Part 4

Working with XML in ADO.NET

XML has become the standard format for data storage. More and more data is being stored in the form of XML. It is becoming increasingly important to learn how to process XML documents.

Traditionally XML documents are processed using DOM (document object model), which is a set of classes standardized by W3C (World Wide Web Consortium) . So process an XML document one has to use DOM. Though using DOM is particularly a difficult task, learning any new API ( a set of classes and methods) is adding extra burden. We wish we could process XML document in the same manner as a table in a relational table. Well Microsoft listened to our wish and delivered ADO.NET.

ADO.NET is the new set of classes used to access database from .NET applications. It provides DataSet, which can be used to access XML documents. It allows programmer to read, update and create XML documents with the same set of classes and methods that we use to manipulate relational databases like Oracle and SQL Server. This allows programmer to master one set of classes and methods (ADO.NET) and use it with both relational databases and XML documents.

This article is about using DataSet and related classes to process XML documents. We will work with a simple XML document called PLAYERS.XML, which contains information about players of a Soccer team. This article is divided into different section. In each section we concentrate on one task.

What is XML?

What is ADO.NET?

How to read XML document?

Using schema

Adding elements to XML document using Dataset

What is XML?

XML stands for eXtensible Markup Language. It is about storing data using tags. For example, if you want to store information about a player then you put data related to player using tags as follows:

<player>
  <name>Ronaldo</name>
  <position>Forward</position>
  <age>25</age>
</player>    

Each value is stored with tags. In the above document, we have player tag to store information about player. Each attribute is stored again with a tag - name, position and age.

If you want to store details of multiple players then the same can be extended as follows:


<players>
  <player>
      <name>Ronaldo</name>
      <position>Forward</position>
      <age>25</age>
  </player>    
  <player>
      <name>Roberto Carlos</name>
      <position>Defender</position>
      <age>29</age>
  </player>    
  <player>
      <name>Rivaldo</name>
      <position>Midfielder</position>
      <age>30</age>
  </player>    
</players>

Each XML document should have a root element, which encompasses all other elements and unique.
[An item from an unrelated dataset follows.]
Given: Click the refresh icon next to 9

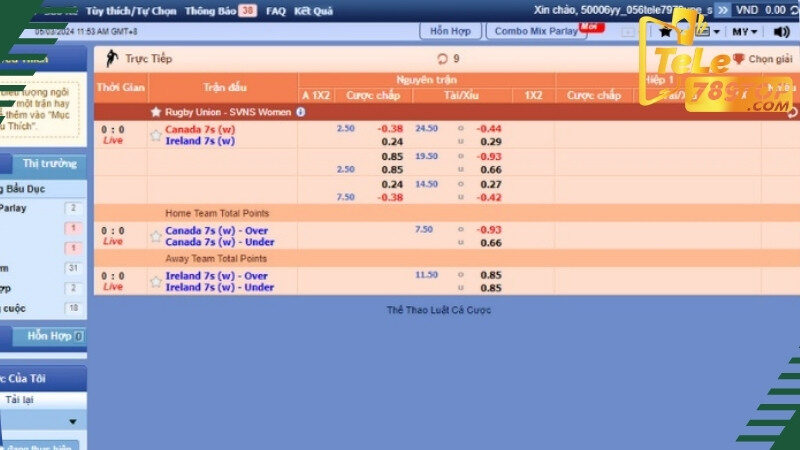Looking at the screenshot, I should (x=442, y=59).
In the above example as we have multiple player tags, we used players tag to encompass all player tags.

XML Schema is the description of the structure of the XML document. It specifies the hierarchy of the elements and attributes of each element like name, data type etc.

By using XML Schema, it is possible to specify exactly how you want your XML document to be. It also enables data to be validated according to the data type.

What is ADO.NET?

ADO.NET is new way to access data from .NET Framework. It is mainly consisting of two sets of classes. One set is used to access SQL Server using SQL Server .NET Data Provider, which access SQL Server directly. The other provider is a bridge. It accesses an OLE DB Provider to access databases other than SQL Server.

ADO.NET provides classes like Connect, DataReader, Command and DataAdapter. But the class that we use in this article is DataSet.

DataSet contains a collection of tables in memory. DataSet also contains relation objects establishing relationship between tables in DataSet.

How to read XML Document?

As I have already mentioned, prior to ADO.NET, one has to access XML document using DOM. But with DataSet of ADO.NET, it is possible to access and manipulate an XML document.

The following example program is in VB.NET. It shows how you can read and display the content of an XML document called PLAYERS.XML.


' import required namespaces

imports system
imports system.data
imports system.xml

Module Test
  public sub main()
     
     dim ds as new DataSet
     dim r  as datarow
     dim i  as integer
 
       ' read an XML file into dataset. Data read using READXML will 
       ' be taken as a table

       ds.ReadXML("c:\srikanth\vb\players.xml")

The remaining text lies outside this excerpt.